Turn these items into a numbered list, leaving out blank lines.

● ● ●

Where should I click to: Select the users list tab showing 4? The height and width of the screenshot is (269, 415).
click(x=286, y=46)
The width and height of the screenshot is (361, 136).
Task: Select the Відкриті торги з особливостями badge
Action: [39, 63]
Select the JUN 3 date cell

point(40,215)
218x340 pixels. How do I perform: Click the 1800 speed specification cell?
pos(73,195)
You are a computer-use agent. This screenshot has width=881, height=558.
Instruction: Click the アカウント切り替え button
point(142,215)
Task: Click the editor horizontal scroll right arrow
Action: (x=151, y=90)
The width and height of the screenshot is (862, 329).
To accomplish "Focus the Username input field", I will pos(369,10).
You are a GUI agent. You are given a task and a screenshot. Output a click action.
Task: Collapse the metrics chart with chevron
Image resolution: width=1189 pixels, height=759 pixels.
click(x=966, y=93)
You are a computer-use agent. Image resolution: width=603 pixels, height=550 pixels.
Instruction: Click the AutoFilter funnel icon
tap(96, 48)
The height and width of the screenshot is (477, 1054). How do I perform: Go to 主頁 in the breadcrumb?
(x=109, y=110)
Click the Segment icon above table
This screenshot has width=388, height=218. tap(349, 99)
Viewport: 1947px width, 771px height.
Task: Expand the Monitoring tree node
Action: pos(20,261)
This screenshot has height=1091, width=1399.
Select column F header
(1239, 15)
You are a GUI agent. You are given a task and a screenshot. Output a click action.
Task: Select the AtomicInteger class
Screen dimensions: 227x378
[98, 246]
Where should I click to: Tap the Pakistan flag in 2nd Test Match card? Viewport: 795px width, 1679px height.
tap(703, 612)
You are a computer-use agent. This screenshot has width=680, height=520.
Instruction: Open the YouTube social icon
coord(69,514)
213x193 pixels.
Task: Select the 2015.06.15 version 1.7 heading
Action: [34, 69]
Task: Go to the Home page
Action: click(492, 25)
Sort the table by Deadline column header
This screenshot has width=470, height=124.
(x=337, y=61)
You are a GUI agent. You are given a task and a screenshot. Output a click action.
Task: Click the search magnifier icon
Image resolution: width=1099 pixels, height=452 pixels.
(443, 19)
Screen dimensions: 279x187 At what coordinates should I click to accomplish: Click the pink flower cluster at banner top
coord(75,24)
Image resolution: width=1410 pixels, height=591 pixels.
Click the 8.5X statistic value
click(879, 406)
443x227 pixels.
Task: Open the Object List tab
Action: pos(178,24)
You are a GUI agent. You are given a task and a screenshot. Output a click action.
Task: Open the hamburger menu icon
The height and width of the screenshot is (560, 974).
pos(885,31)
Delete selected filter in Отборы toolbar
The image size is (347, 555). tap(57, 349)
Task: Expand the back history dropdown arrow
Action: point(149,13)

● ● ●

Written answer:
1. Where should I click to: Select the users list tab showing 4? The height and width of the screenshot is (269, 415).
2. click(x=286, y=46)
3. The width and height of the screenshot is (361, 136).
4. Task: Select the Відкриті торги з особливостями badge
5. Action: [39, 63]
6. Select the JUN 3 date cell
7. point(40,215)
8. 218x340 pixels. How do I perform: Click the 1800 speed specification cell?
9. pos(73,195)
10. You are a computer-use agent. This screenshot has width=881, height=558.
11. Instruction: Click the アカウント切り替え button
12. point(142,215)
13. Task: Click the editor horizontal scroll right arrow
14. Action: (x=151, y=90)
15. The width and height of the screenshot is (862, 329).
16. To accomplish "Focus the Username input field", I will pos(369,10).
17. You are a GUI agent. You are given a task and a screenshot. Output a click action.
18. Task: Collapse the metrics chart with chevron
19. Image resolution: width=1189 pixels, height=759 pixels.
20. click(x=966, y=93)
21. You are a computer-use agent. Image resolution: width=603 pixels, height=550 pixels.
22. Instruction: Click the AutoFilter funnel icon
23. tap(96, 48)
24. The height and width of the screenshot is (477, 1054). How do I perform: Go to 主頁 in the breadcrumb?
25. (x=109, y=110)
26. Click the Segment icon above table
27. This screenshot has width=388, height=218. tap(349, 99)
28. Viewport: 1947px width, 771px height.
29. Task: Expand the Monitoring tree node
30. Action: pos(20,261)
31. This screenshot has height=1091, width=1399.
32. Select column F header
33. (1239, 15)
34. You are a GUI agent. You are given a task and a screenshot. Output a click action.
35. Task: Select the AtomicInteger class
36. Screen dimensions: 227x378
37. [98, 246]
38. Where should I click to: Tap the Pakistan flag in 2nd Test Match card? Viewport: 795px width, 1679px height.
39. tap(703, 612)
40. You are a computer-use agent. This screenshot has width=680, height=520.
41. Instruction: Open the YouTube social icon
42. coord(69,514)
43. 213x193 pixels.
44. Task: Select the 2015.06.15 version 1.7 heading
45. Action: [34, 69]
46. Task: Go to the Home page
47. Action: click(492, 25)
48. Sort the table by Deadline column header
49. This screenshot has width=470, height=124.
50. (x=337, y=61)
51. You are a GUI agent. You are given a task and a screenshot. Output a click action.
52. Task: Click the search magnifier icon
53. Image resolution: width=1099 pixels, height=452 pixels.
54. (443, 19)
55. Screen dimensions: 279x187 At what coordinates should I click to accomplish: Click the pink flower cluster at banner top
56. coord(75,24)
57. Image resolution: width=1410 pixels, height=591 pixels.
58. Click the 8.5X statistic value
59. click(879, 406)
60. 443x227 pixels.
61. Task: Open the Object List tab
62. Action: pos(178,24)
63. You are a GUI agent. You are given a task and a screenshot. Output a click action.
64. Task: Open the hamburger menu icon
65. The height and width of the screenshot is (560, 974).
66. pos(885,31)
67. Delete selected filter in Отборы toolbar
68. The image size is (347, 555). tap(57, 349)
69. Task: Expand the back history dropdown arrow
70. Action: point(149,13)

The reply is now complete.